During Black History Month (February), the Diabetes Prevention Program at The University of Texas Health Science Center at San Antonio is recruiting African Americans, who are twice as likely as Caucasians to develop Type 2 (or adult-onset) diabetes.

"February is celebrated as Black History Month, a time to honor and learn from the past. It is also a time to create a new future - one without diabetes," said Minerva Resendez, recruitment coordinator for the Diabetes Prevention Project (DPP), which is a project of the department of medicine's division of clinical epidemiology at the Health Science Center.
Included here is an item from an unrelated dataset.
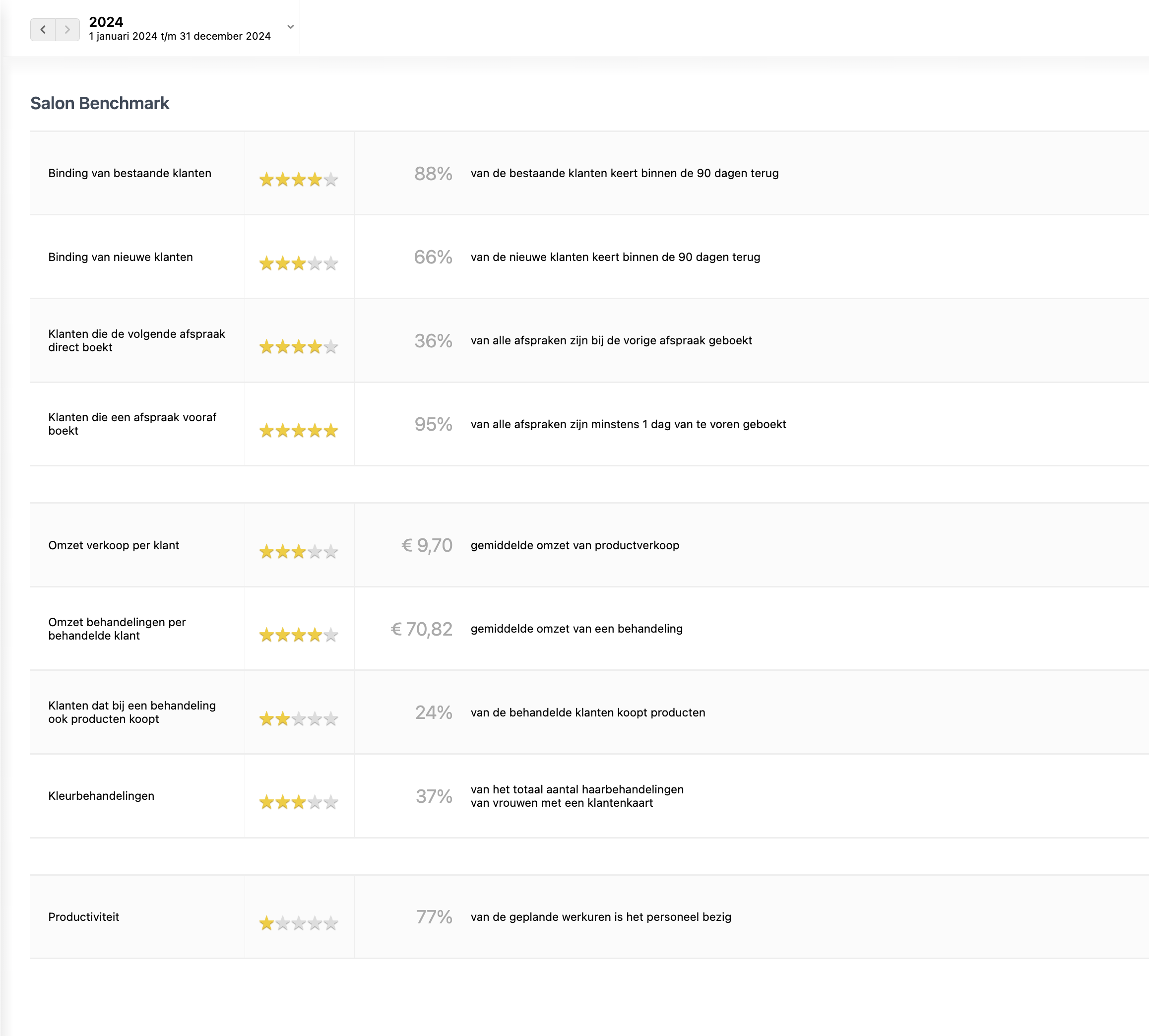Select 'Omzet behandelingen per behandelde klant' label

(117, 629)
"We are targeting the African American population for screening," agreed Maria Montez, special research coordinator in clinical epidemiology. "Apart from a higher risk of adult-onset diabetes, complications such as renal failure leading to kidney dialysis are especially prevalent among African Americans."

The DPP is a nationwide study co-sponsored by the National Institute of Diabetes and Digestive and Kidney Diseases, the National Institute on Aging and the American Diabetes Association. Private sponsors include Parke-Davis. The DPP seeks volunteers to test a variety of approaches to prevent or delay the onset of diabetes and its devastating side effects. Volunteers may be asked to:

  • Exercise and eat healthy food;
  • Take pills that lower blood sugar and may help prevent diabetes;
  • Visit the DPP office on a regular basis over three to six years to have blood sugar, weight and blood pressure checks.
"This program looks at preventing Type 2 diabetes in people who are not yet diagnosed," Montez said. "We take into account risk factors such as family history, obesity, age, and occurrence of diabetes during pregnancy."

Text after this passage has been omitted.